La sequenza: realizzazione della struttura, accreditamento della medesima, convenzione, non può essere scardinata. In sostanza non si può concedere direttamente la convenzione insieme all’autorizzazione. Queste le prime convinzioni dei tecnici regionali, ma ora arriva anche un parere illustre. Quello del super esperto consultato proprio dalla Direzione regionale della Sanità: l’ex ministro Renato Balduzzi. È lui a mettere nero su bianco che l’unico provvedimento autorizzatorio che può arrivare dalla conclusione della conferenza dei servizi è l’ok alla realizzazione della struttura.
«Ogni ulteriore passo prescinde dal potere relegato alla Conferenza medesima». C’è addirittura «una impossibilità giuridica».

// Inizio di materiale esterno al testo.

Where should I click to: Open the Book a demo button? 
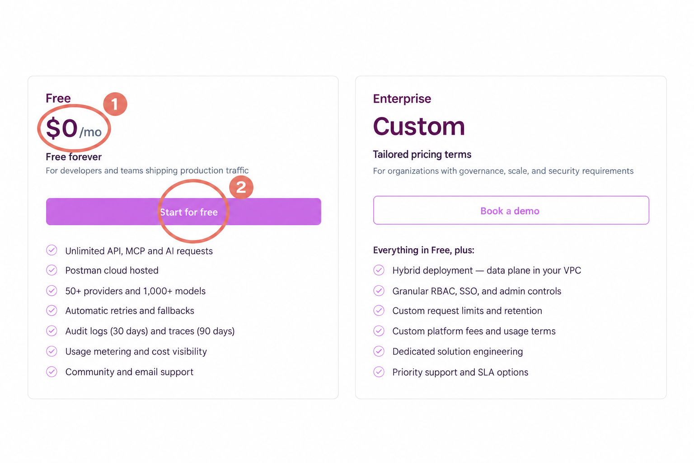point(511,210)
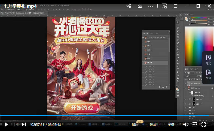Open the 文稿 transcript side panel
214x131 pixels.
pyautogui.click(x=208, y=74)
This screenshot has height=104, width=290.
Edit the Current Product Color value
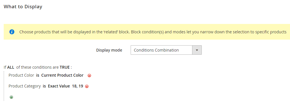point(62,75)
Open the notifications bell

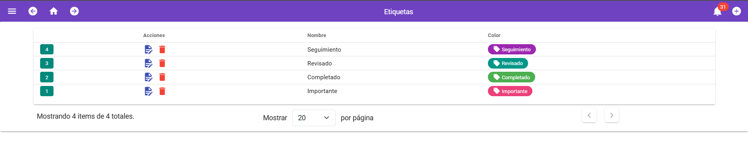click(x=717, y=12)
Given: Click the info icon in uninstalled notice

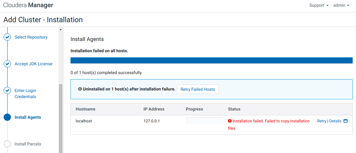Looking at the screenshot, I should [80, 89].
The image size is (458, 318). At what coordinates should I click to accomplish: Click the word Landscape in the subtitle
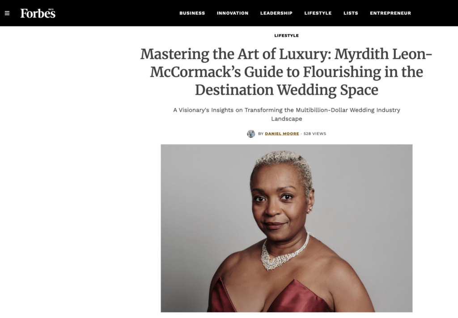[287, 119]
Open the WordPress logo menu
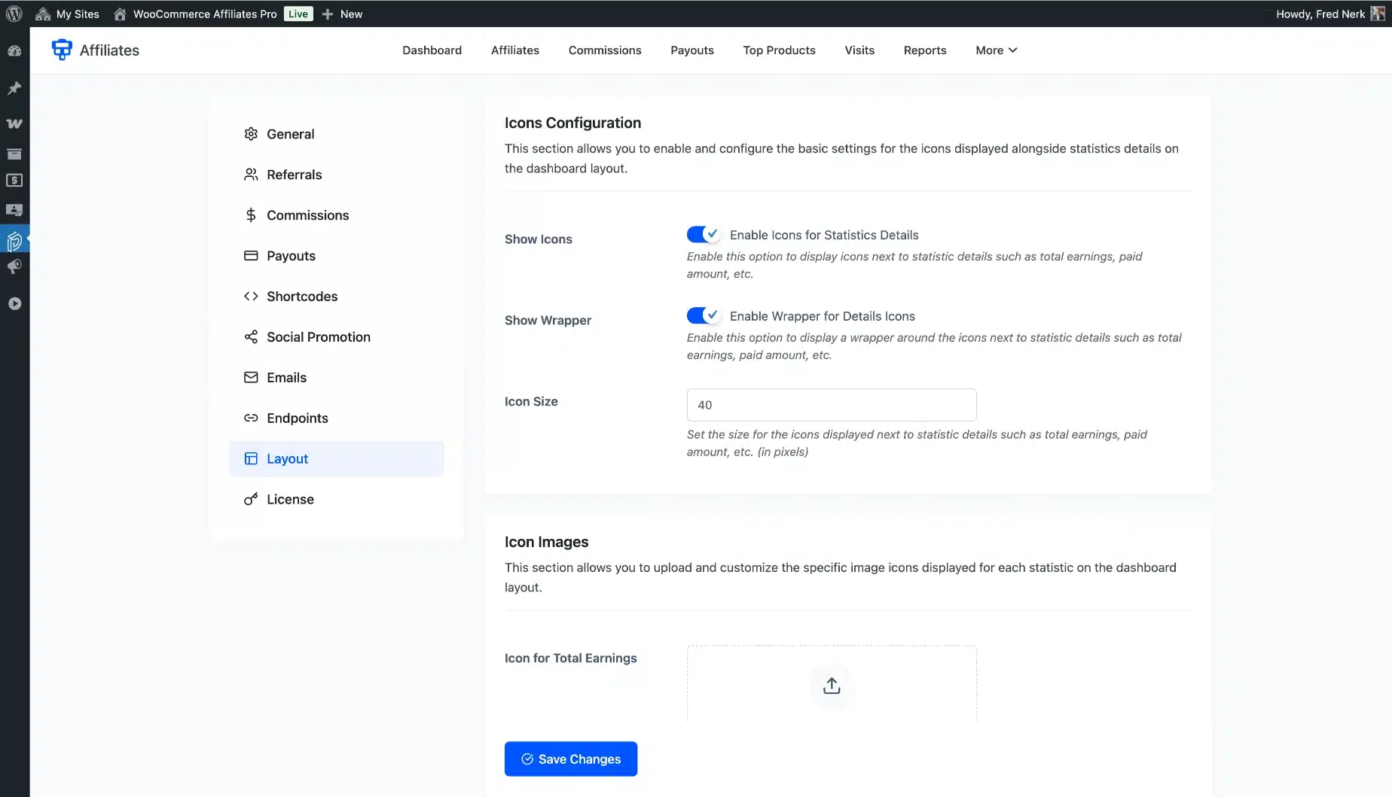Image resolution: width=1392 pixels, height=797 pixels. point(14,14)
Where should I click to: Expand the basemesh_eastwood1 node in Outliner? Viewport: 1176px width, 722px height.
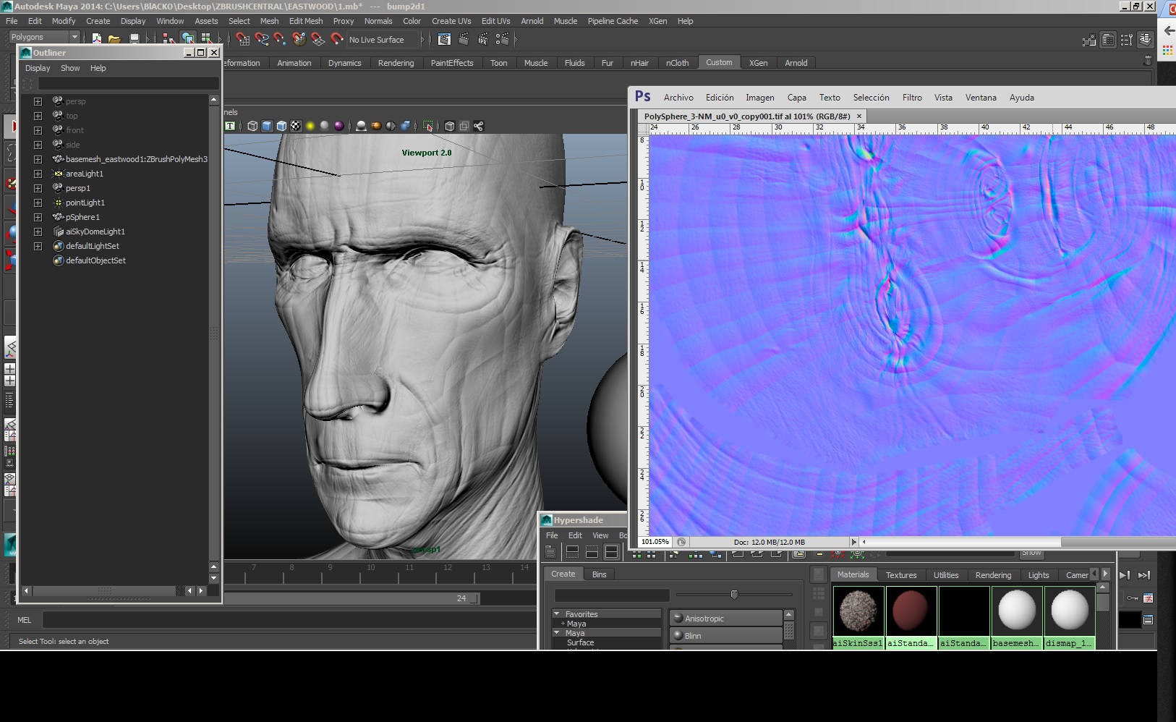click(38, 159)
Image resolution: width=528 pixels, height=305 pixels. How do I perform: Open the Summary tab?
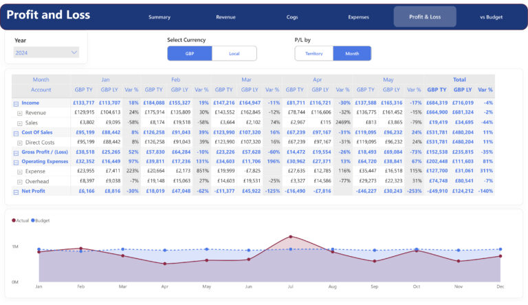[160, 17]
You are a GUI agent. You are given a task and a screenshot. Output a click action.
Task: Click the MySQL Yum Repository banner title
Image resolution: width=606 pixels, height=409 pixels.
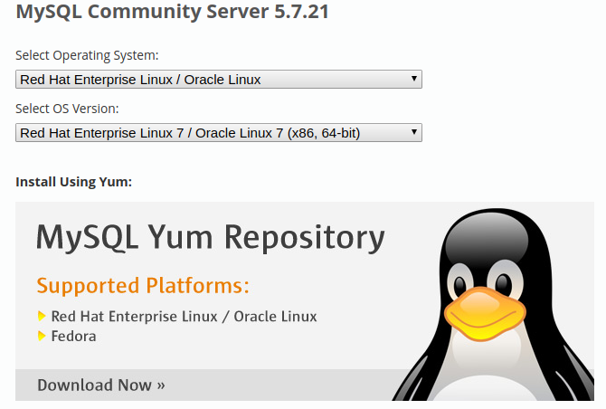211,237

Da buon consulente, Balduzzi suggerisce, oltre al percorso normativo e consequenziale, ipotesi da approfondire come quella di un istituto pubblico-privato che svolga specifiche attività.
Ma a ben vedere non si tratta di una scorciatoia, in quanto anche in questo caso il pubblico deve individuare il socio privato con una procedura di evidenza (appunto) pubblica.
In estrema sintesi non è possibile alcuna corsia preferenziale per il progetto di Bandecchi. Neanche le normative legate alle facilitazioni nazionali per la realizzazione degli stadi possono dipanare velocemente il nodo della clinica.
Resta ora da vedere se giovedì – in conferenza dei servizi – le convinzioni dei tecnici e dei consulenti arriveranno senza alcun paracadute politico o se invece si cercheranno ulteriori soluzioni.
Certo è che mancano davvero poche ore per tentare di riacciuffare un risultato compromesso.
Il 7 novembre – comunque – scadono i termini entro i quali la Regione deve rispondere all’istanza della Ternana.